Auswirkungen des elterlichen sozialen Netzwerkes auf die soziale Integration von Kindern
Bei einer Untersuchung an Schülern der zweiten bis fünften Klassen einer innerstädtischen Grundschule in West-Berlin wurden diese nach ihrem Freundschaftskonzept und deren Eltern zum sozialen Netzwerk befragt. Diese Kindergruppe bestand zu 55% aus Jungen und zu 45% aus Mädchen im Alter von 7 bis 12 Jahren. Die Anzahl der elterlichen Verwandten und anderer Netzwerkpartner hing nicht mit der sozialen Integration und dem Freundschaftskonzept der Kinder zusammen. Diese elterlichen Beziehungen sind also offenbar weniger bedeutsam für die Gleichaltrigenbeziehungen der Kinder. So sind Verwandtschaftskontakte kaum kündbar und auch nicht in dem Ausmaß freiwillig, wie es die Freundschaften der Eltern und die Gleichaltrigenbeziehungen der Kinder sind. Wenn die Mütter bzw. Väter viele Freunde hatten, nannten ihre Kinder viele Beziehungspartner außerhalb der Schulklasse.
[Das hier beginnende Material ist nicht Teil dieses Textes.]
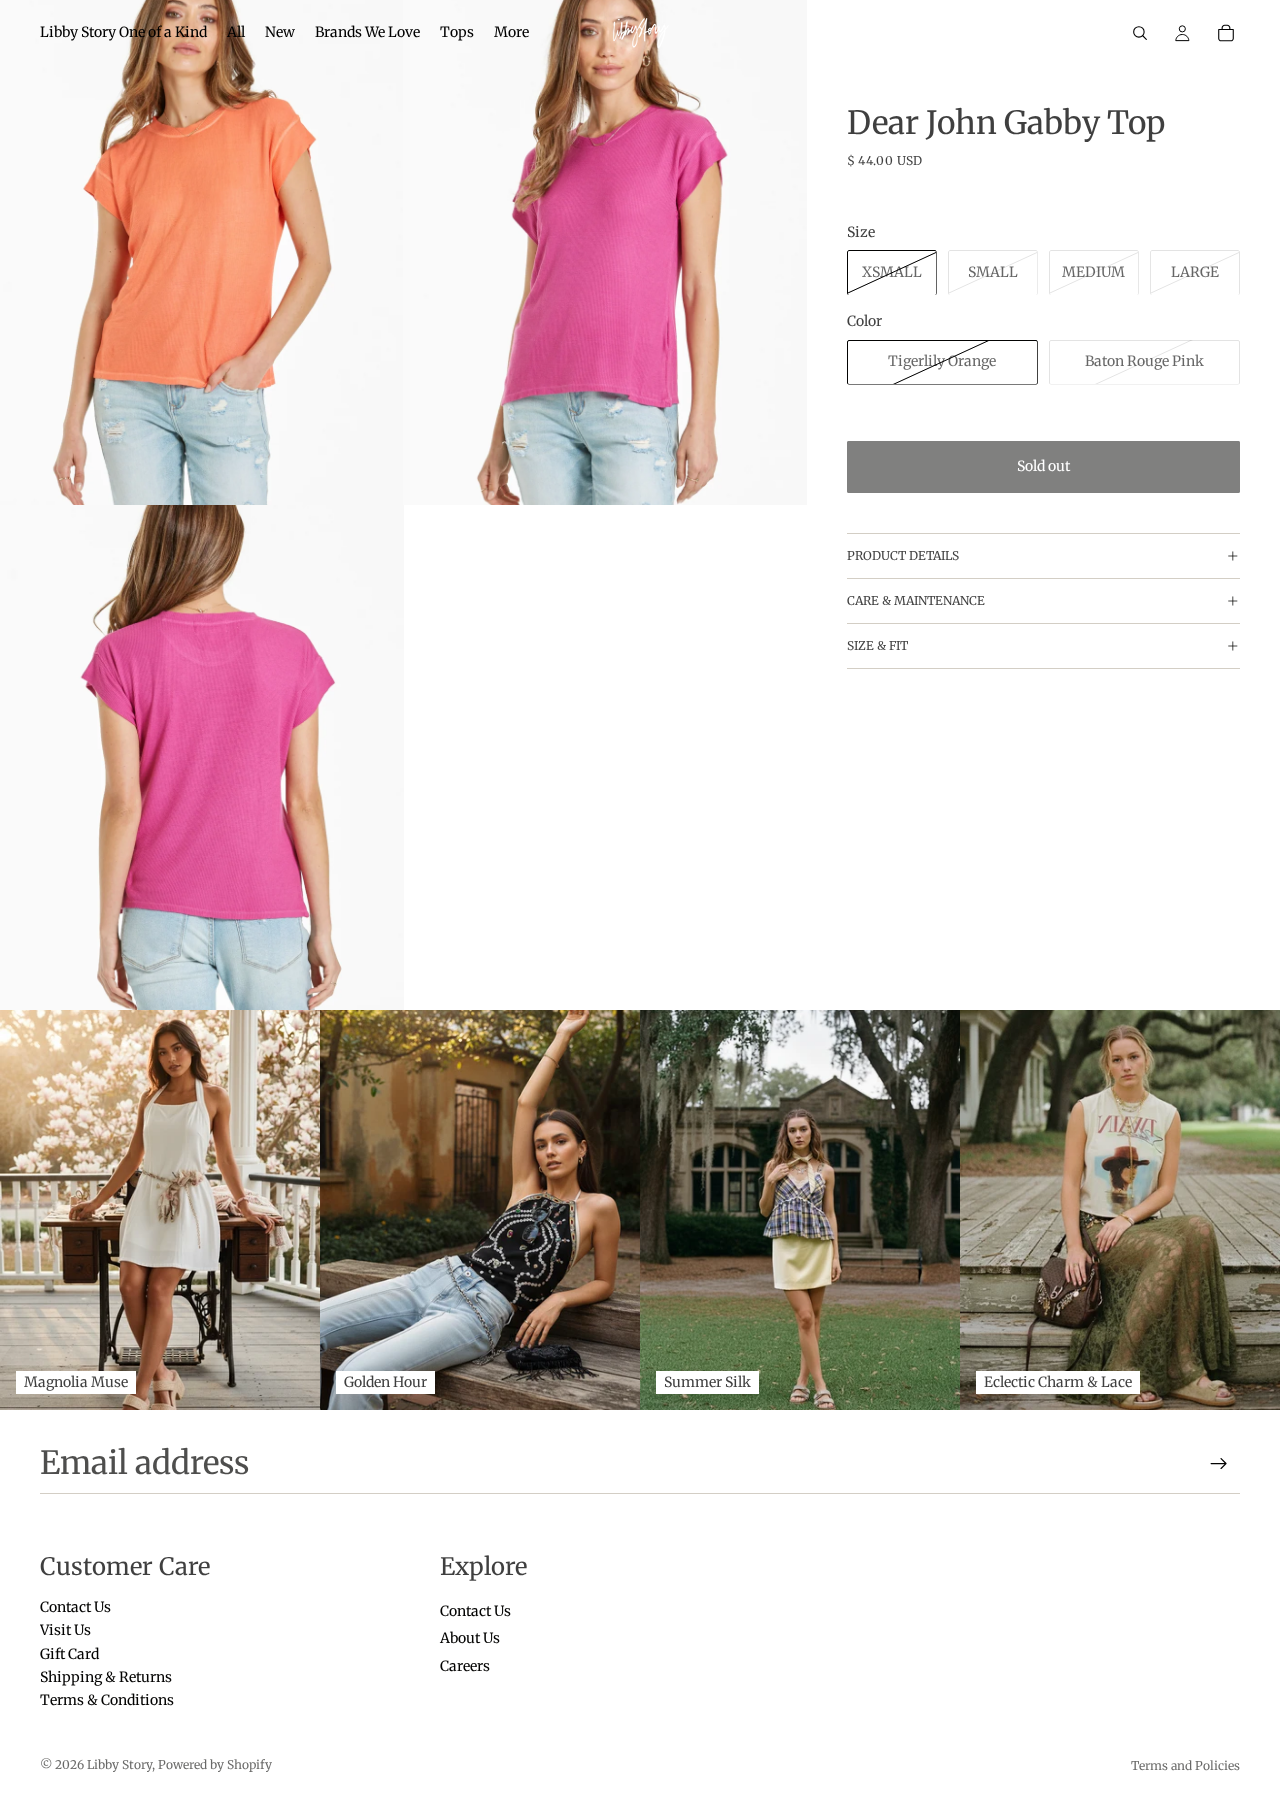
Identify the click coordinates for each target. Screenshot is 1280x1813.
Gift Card (69, 1653)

Dieser Zusammenhang zeigt sich jedoch nicht für die elterlichen Freundschaften und die Zahl der innerhalb der Schulklasse als Beziehungspartner nominierten Kinder. Untersucht man dagegen nur die Untergruppe der älteren Kinder und deren gegenseitig bestätigten engen Freundschaften, findet sich wieder das erwartete Ergebnismuster: Je mehr Freunde die Mütter hatten, desto mehr gegenseitig bestätigte enge Freundschaften hatten die älteren Kinder innerhalb der Schulklasse. Wahrscheinlich findet sich dieser Zusammenhang nur für ältere Kinder, weil die Gegenseitigkeit von Freundschaften erst für die älteren Kinder eine besondere Bedeutung gewinnt.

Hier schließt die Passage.